Köln

Die lokalen Affären der "Ks" machen der SPD in Nordrhein-Westfalen zu schaffen und lassen selbst Regierungschef Heinz Kühn nicht gleichgültig: Nachdem der ehemalige Gladbecker OB Kalinowski wegen einer Grundstücksaffäre aus der SPD ausgeschlossen wurde und damit praktisch die Mehrheit der Regierung Kühn/Weyer auf 101 Stimmen im 200köpfigen Landesparlament dezimierte, die Affäre des SPD-Millionärs Josef Kun vor einen Untersuchungsausschuß kommt, erreicht Düsseldorf die Kunde einer neuen Affäre aus dem Kreis Bergheim/Erft, vor den Toren Kölns gelegen.

Die Bodenkäufe von Richard Kasper lösten nicht nur Unmut in der lokalen Presse aus; auf einen Antrag der Jungsozialisten des Bezirks Mittelrhein muß sich nun auch der SPD-Bezirksvorstand in dieser Woche mit dem Landtagsabgeordneten Kasper beschäftigen.

Der 39jährige Kasper wird im Kreis Bergheim wegen seiner Machtfülle "König Richard" genannt.
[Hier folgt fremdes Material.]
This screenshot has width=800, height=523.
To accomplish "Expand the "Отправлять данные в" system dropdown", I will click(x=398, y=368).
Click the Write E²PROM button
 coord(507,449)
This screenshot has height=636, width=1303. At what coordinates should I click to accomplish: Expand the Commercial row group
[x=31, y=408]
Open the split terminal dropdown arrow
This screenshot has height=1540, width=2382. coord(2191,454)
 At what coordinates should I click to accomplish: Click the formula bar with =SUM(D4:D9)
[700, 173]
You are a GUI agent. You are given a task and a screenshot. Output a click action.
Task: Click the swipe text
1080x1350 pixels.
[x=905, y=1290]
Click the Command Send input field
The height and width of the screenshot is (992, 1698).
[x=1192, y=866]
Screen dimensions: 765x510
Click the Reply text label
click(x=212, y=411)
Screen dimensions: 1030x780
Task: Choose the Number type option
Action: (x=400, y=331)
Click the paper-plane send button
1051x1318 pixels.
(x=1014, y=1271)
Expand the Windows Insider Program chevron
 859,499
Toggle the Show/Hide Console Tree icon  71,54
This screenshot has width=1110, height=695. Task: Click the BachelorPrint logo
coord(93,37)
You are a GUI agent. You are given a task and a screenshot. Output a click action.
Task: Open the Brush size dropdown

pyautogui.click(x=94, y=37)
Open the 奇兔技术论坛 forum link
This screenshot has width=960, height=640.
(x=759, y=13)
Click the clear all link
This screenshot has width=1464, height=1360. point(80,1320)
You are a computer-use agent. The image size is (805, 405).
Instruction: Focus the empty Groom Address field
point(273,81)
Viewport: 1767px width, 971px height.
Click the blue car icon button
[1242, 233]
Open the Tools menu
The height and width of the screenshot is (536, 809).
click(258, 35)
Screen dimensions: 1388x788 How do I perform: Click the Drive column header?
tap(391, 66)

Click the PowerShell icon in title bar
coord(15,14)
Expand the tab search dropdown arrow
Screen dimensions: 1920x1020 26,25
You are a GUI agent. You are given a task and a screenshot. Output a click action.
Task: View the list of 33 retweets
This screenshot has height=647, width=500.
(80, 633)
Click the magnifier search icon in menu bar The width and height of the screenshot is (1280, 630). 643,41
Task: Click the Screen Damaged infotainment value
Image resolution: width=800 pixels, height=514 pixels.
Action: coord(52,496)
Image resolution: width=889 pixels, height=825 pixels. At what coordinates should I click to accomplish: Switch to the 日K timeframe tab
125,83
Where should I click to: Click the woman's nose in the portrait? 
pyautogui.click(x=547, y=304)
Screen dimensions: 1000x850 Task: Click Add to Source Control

Im Handbuch des Landtages von NRW werden seine Posten aufgeführt: "Mitglied der SPD seit 1954, der IG Bergbau Und Energie seit 1947. Von 1960 bis 1962 Gemeinderatsmitglied und seit 1962 Bürgermeister in Quadrath-Ichendorf. Landrat des Kreises Bergheim seit 1964. Mitglied des Vorstandes des Landkreistages Nordrhein-Westfalen seit 1970. Aufsichtsratsvorsitzender der Wohnungsbaugesellschaft "Erftland" seit 1964. Abgeordneter des Landtags NRW seit 24. Juli 1966."

Landrat Kasper nun besitzt neben seinem Bungalow noch zwei weitere Grundstücke von 2400 qm, die der Bürgermeister von seiner Gemeinde Quadrath-Ichendorf zu ortsüblichen Preisen gekauft hat.

Eine Privatfehde zwischen SPD-Landrat Kasper und SPD-Kreisdirektor Hans Otten – beide Genossen duzten sich noch bis vor kurzem – ließ diese Grundstückskäufe und den geplanten Kauf eines vierten Grundstücks an eine größere Öffentlichkeit kommen. Otten verhinderte durch "energisches Einschreiten", wie er selbst sagt, den Kauf des Gutes Wiedenau (27 500 qm, Preis um 89 000 Mark) an Landrat Kasper.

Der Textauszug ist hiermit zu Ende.